■ Data extract:
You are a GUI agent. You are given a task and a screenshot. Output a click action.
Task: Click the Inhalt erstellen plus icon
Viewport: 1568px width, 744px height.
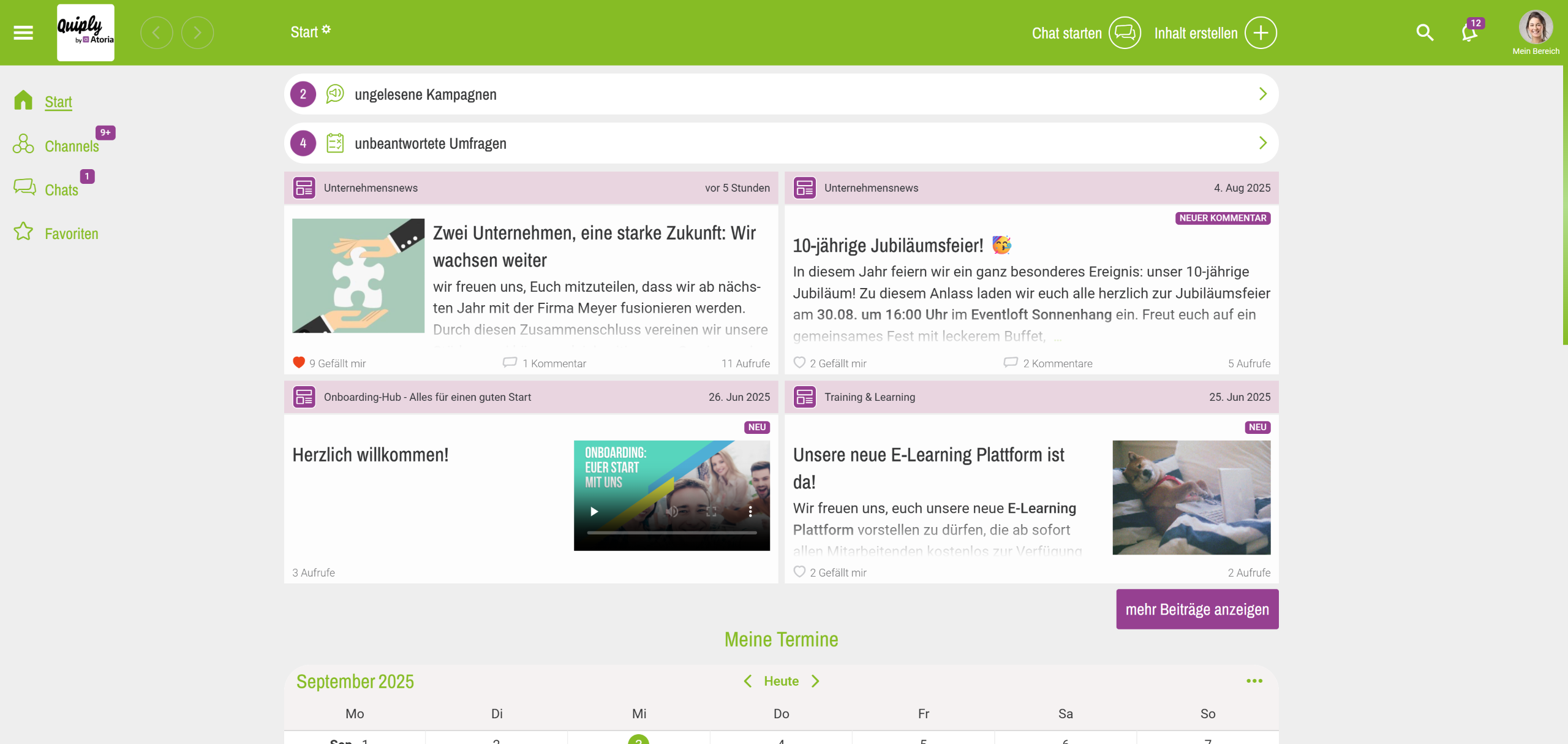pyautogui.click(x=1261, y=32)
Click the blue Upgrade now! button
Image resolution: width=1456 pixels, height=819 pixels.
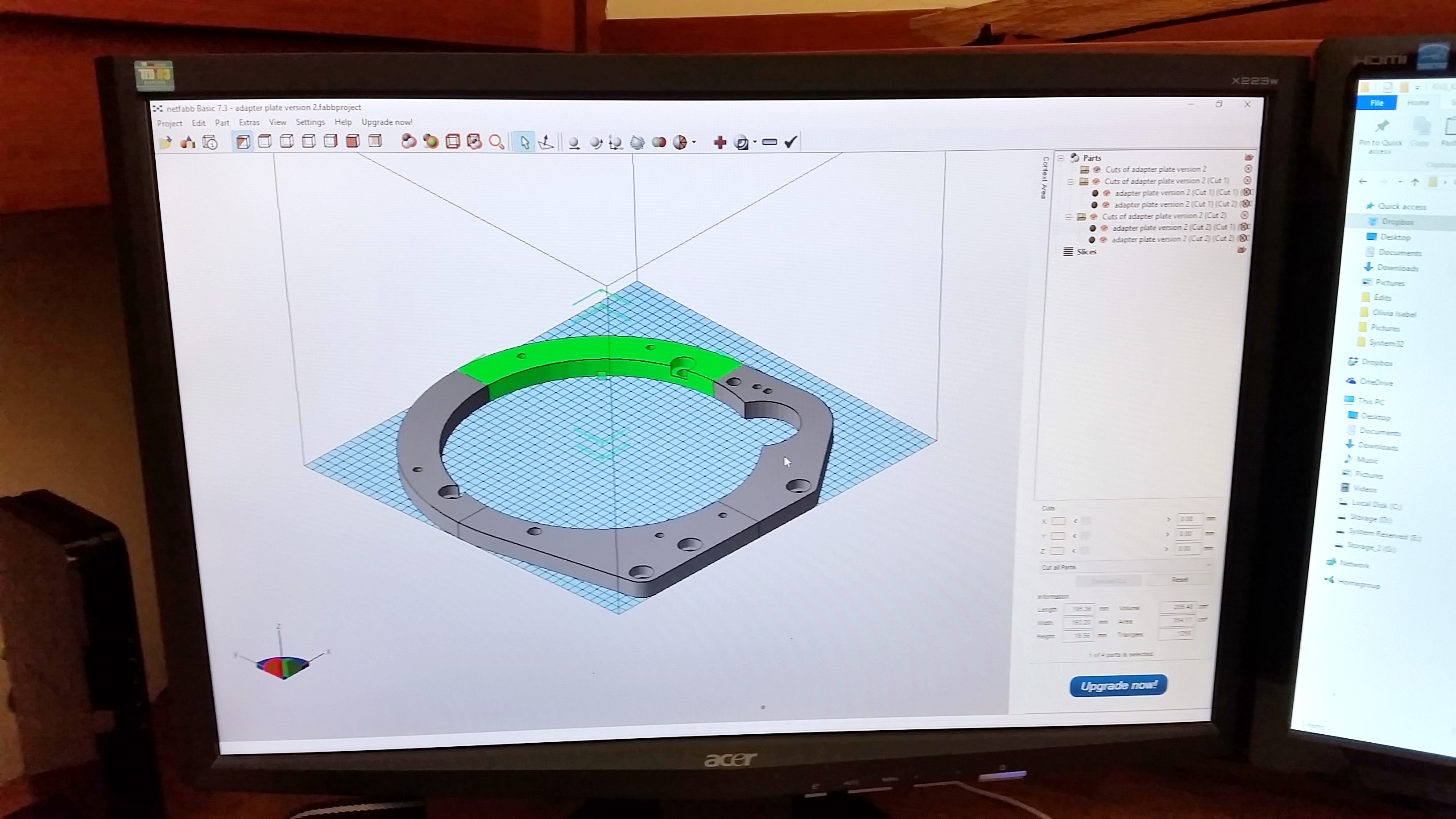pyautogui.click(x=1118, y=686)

■ What the task asks:
Except for the pictures, give the data again word for word.

■ Written response:
You are a GUI agent. You are given a task and a screenshot. Output a click action.
Task: Click the Inhalt erstellen plus icon
Viewport: 1568px width, 744px height.
pyautogui.click(x=1261, y=32)
Click the blue Upgrade now! button
Image resolution: width=1456 pixels, height=819 pixels.
pyautogui.click(x=1118, y=686)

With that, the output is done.